The new devices are meant to counter Apple and its wide range of products that connect to its iTunes store. Apple's iPod Touch and iPhone are pushing into the portable-gaming market inhabited by Sony's PSP, while the iPad tablet is expected to disrupt the nascent e-reader market where the Sony Reader has already sold one million units.
Sony is working with Sony Ericsson, a venture with L.M. Ericsson Telephone Co. of Sweden, on the new smart phone, the people familiar with the matter said. While the capital structure of the 50-50 joint venture hasn't changed, Sony is taking a more active role in developing handsets for the partnership because of how central smart phones are becoming to the company's overall strategy.
At a wireless industry trade show last month in Barcelona, Mr. Stringer said Sony Ericsson phones will connect to Sony's online service in the future.
He didn't specify what content would be available for mobile-phone users.
Sony Ericsson, which was formed in 2001, has lagged behind rivals in developing smart phones. It plans to introduce its first smart phone, Xperia X10, built on Google Inc.'s Android operating system in April.
The main responsibility for delivering Sony's gadgets of the future has fallen to Senior Vice President Kunimasa Suzuki, who was promoted as part of a management shuffle a year ago.

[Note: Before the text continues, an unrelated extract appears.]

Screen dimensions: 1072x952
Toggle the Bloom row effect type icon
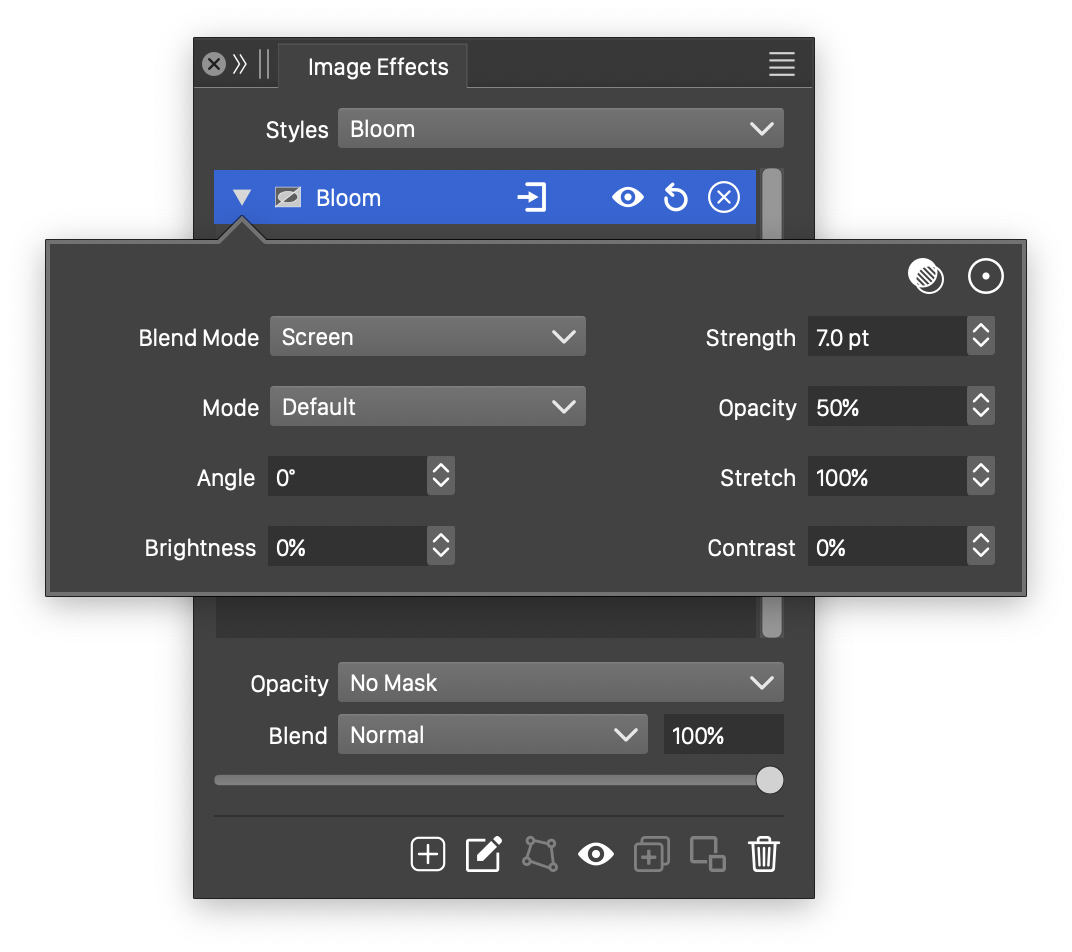pos(288,198)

He is in charge of Sony's Vaio computer business and the new team developing mobile products. He also serves as PlayStation chief Kazuo Hirai's deputy at both the videogame unit and the Network Products & Services division.

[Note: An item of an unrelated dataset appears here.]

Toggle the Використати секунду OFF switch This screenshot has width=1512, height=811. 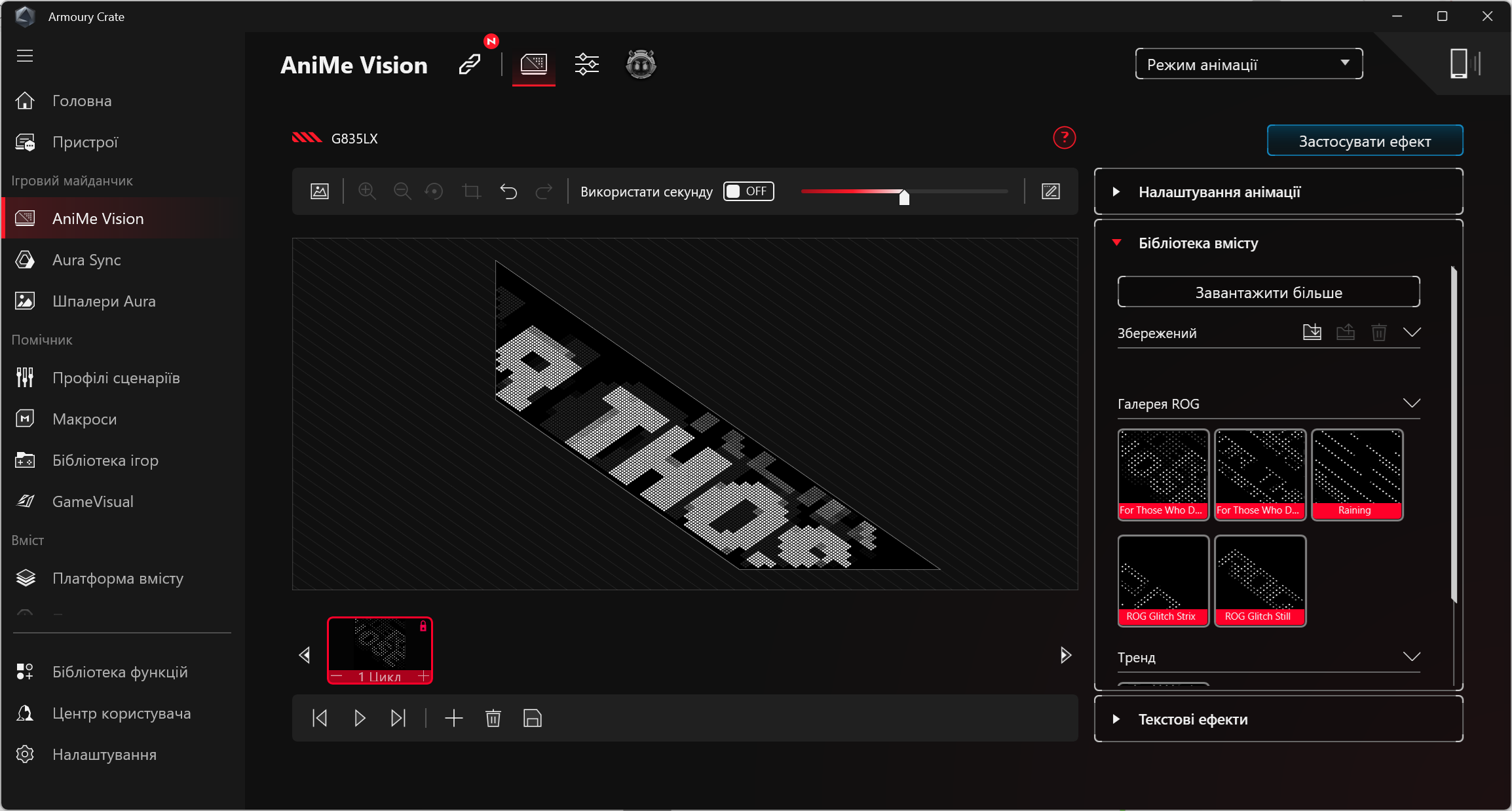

Mr. Suzuki's various roles within the company represent the blending of business divisions inside Sony, placing him at the center of Mr. Stringer longstanding ambition to bring down the "silos" separating the company's various operations.
Sony has said Mr. Suzuki is leading product planning for new mobile devices, without offering details about the projects. In early February, at a news conference to announce earnings, Chief Financial Officer Nobuyuki Oneda said Sony was interested in devices such as the iPad that don't necessarily fit any single product category.
Sony's next wave of portable devices comes as the PSP, a gadget once hailed by Sony executives as the "Walkman for the 21st century," is slumping.
While it has sold more than 55 million units since its launch in late 2004, the PSP hasn't quite lived up to Sony's own hype. Nintendo Co. has sold twice as many DS handhelds during that period and new games for the platform have slowed to a trickle.
Sony was forced in February to slash its full-year PSP shipment targets by a third. Sales of the PSP Go—the latest version of its handheld, which doesn't use packaged discs and only plays downloaded games—have been slow, hurt by the PSP Go's hefty price tag. It costs $250, or $80 more than the PSP model that uses game discs.While PSP Go sales have been disappointing, the handheld has taught Sony a lot about how it should approach future gadgets that will be entirely reliant on downloaded content, according to people familiar with Sony's thinking.